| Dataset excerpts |

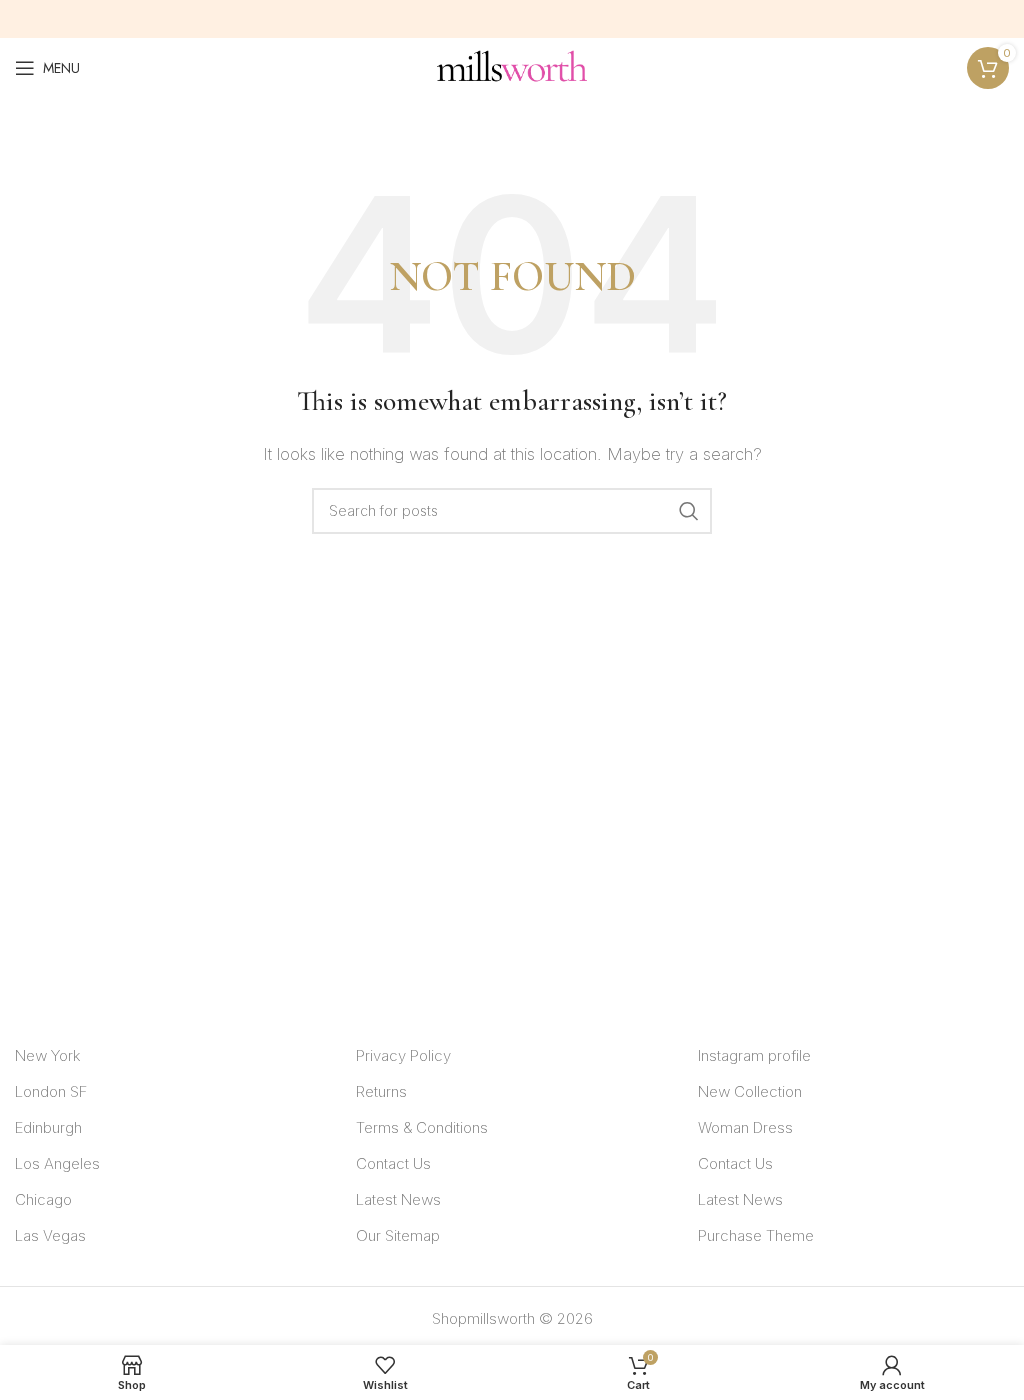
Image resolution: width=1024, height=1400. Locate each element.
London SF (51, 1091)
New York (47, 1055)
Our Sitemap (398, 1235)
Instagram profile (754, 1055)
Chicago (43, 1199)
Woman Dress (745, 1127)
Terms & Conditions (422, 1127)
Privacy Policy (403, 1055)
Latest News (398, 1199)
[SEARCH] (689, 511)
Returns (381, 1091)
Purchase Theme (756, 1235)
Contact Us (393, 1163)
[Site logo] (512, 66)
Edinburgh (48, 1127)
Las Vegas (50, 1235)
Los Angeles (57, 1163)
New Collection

| TASK INSTRUCTIONS |
Would you copy every entry exactly as it stands, leaving out the pictures?

| EXERCISE ANSWER |
Image resolution: width=1024, height=1400. Locate each element.
London SF (51, 1091)
New York (47, 1055)
Our Sitemap (398, 1235)
Instagram profile (754, 1055)
Chicago (43, 1199)
Woman Dress (745, 1127)
Terms & Conditions (422, 1127)
Privacy Policy (403, 1055)
Latest News (398, 1199)
[SEARCH] (689, 511)
Returns (381, 1091)
Purchase Theme (756, 1235)
Contact Us (393, 1163)
[Site logo] (512, 66)
Edinburgh (48, 1127)
Las Vegas (50, 1235)
Los Angeles (57, 1163)
New Collection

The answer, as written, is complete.